Hacker News new | ask | show | jobs
by lloydatkinson 1605 days ago
I had the same thoughts and then it was confirmed how insane this setup is part way through:

“At the time of writing, the Citus distributed database cluster adopted by the team on Azure is HA-enabled for high availability and has 12 worker nodes with a combined total of 192 vCores, ~1.5 TB of memory, and 24 TB of storage. (The Citus coordinator node has 64 vCores, 256 GB of memory, and 1 TB of storage.)”

That’s beyond overkill for something that as you say could be generated statically a couple of times a day.

6 comments

It's probably overkill, but not really enough overkill to be worth spending much time on.

E.g. 12 worker nodes and 192 vCores means they've picked 16 core nodes. 1.5TB of memory across 12 nodes means 128GB per node. 24TB of storage is just 2TB per node.

So it's 12 relatively mid sized servers/VMs.

They could certainly do it with much less, and I have no interest in looking up what 12 nodes of that spec would cost on Azure, but at Hetzner it'd cost less than 1500 GBP/month including substantial egress. At most cloud providers the bandwidth bill for this likely swamps the instance cost, and the developer cost to develop this is likely many times the lifetime projected hosting cost even with that much overkill.

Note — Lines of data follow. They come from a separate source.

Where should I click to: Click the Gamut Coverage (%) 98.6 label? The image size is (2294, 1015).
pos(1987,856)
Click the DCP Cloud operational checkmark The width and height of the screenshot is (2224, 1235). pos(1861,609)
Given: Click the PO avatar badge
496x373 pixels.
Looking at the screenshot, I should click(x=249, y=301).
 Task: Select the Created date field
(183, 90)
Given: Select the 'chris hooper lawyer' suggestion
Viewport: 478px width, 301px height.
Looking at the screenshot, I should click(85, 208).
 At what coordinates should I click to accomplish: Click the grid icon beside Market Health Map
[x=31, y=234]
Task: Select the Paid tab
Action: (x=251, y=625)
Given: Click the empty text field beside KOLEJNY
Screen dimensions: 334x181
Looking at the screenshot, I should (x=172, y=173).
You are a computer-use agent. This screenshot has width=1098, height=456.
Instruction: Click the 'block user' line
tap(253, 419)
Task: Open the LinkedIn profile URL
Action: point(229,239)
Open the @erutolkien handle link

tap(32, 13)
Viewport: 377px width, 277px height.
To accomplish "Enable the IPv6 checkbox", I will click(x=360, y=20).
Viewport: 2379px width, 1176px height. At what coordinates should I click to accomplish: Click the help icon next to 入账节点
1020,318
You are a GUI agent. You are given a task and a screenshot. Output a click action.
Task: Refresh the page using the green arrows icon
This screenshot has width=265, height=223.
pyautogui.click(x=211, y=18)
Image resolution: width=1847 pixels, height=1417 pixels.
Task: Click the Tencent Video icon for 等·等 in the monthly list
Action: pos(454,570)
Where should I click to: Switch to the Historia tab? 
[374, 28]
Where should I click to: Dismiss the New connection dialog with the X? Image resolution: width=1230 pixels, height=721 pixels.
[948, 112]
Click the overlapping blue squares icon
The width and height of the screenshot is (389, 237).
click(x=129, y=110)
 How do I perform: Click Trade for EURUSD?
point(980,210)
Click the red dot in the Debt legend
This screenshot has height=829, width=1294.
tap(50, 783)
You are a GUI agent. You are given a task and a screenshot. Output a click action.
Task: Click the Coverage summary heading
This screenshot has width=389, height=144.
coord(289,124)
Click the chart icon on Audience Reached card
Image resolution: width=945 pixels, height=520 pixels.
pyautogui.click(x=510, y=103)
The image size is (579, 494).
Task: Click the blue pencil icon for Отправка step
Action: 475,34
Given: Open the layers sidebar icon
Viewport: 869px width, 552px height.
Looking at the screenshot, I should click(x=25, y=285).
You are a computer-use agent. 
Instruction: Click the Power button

If they happen to have someone familiar with query caching and CDNs, I'm sure they could cut it significantly very quickly, and even an entirely average developer could figure out how to trim that significantly over time. But even at (low) UK government contract rates it's not worth much time to try to trim a bill like that much vs. just picking whatever the developers who worked on it preferred.

> generated statically a couple of times a day.

That would require actual work instead of selling an overpriced generic solution.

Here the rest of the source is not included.